WORK TO COMPLETE ▸ The answer consists solely of the lines running from the one with "You are a computer-use" through the final line below, transcribed exactly and without any pictures.

SUPPLIED MATERIAL ▸
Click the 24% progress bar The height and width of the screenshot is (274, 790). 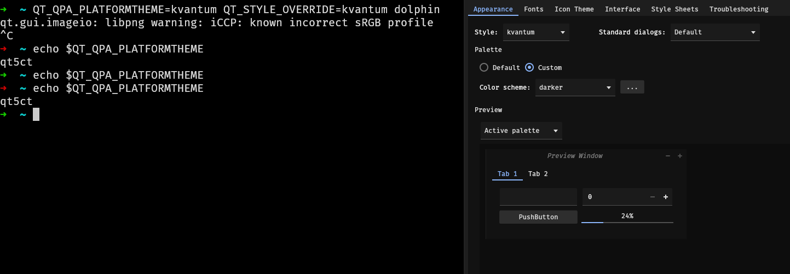click(x=627, y=217)
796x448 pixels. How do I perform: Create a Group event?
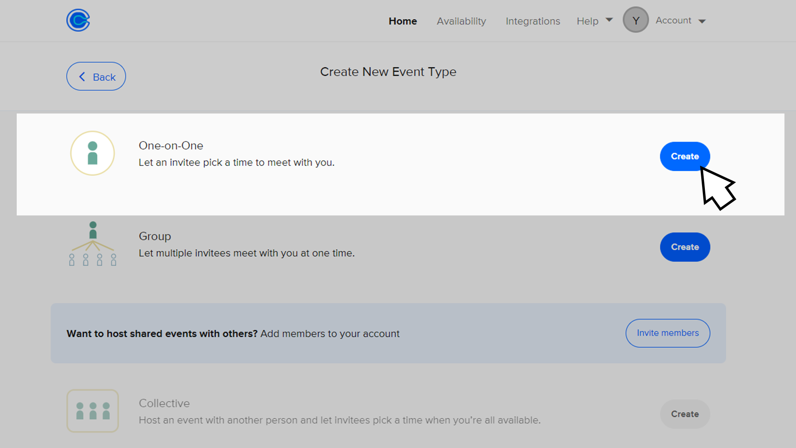coord(685,247)
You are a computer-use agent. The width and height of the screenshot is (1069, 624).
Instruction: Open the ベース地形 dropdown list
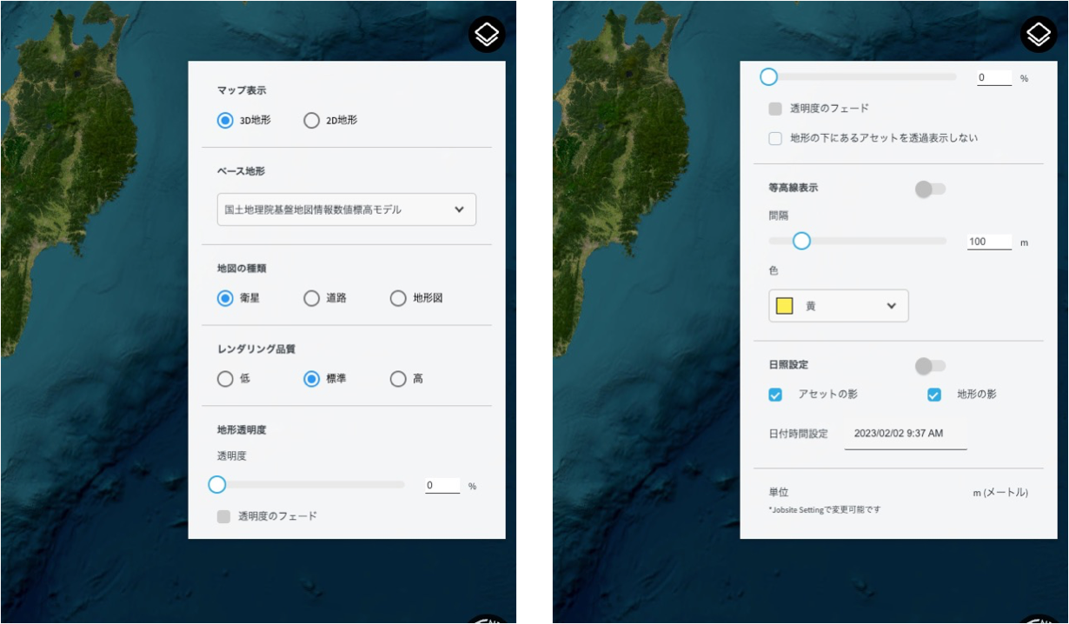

REPLY TO THE EXERCISE ▸
You are a computer-use agent. The width and height of the screenshot is (1069, 624).
Instruction: Open the ベース地形 dropdown list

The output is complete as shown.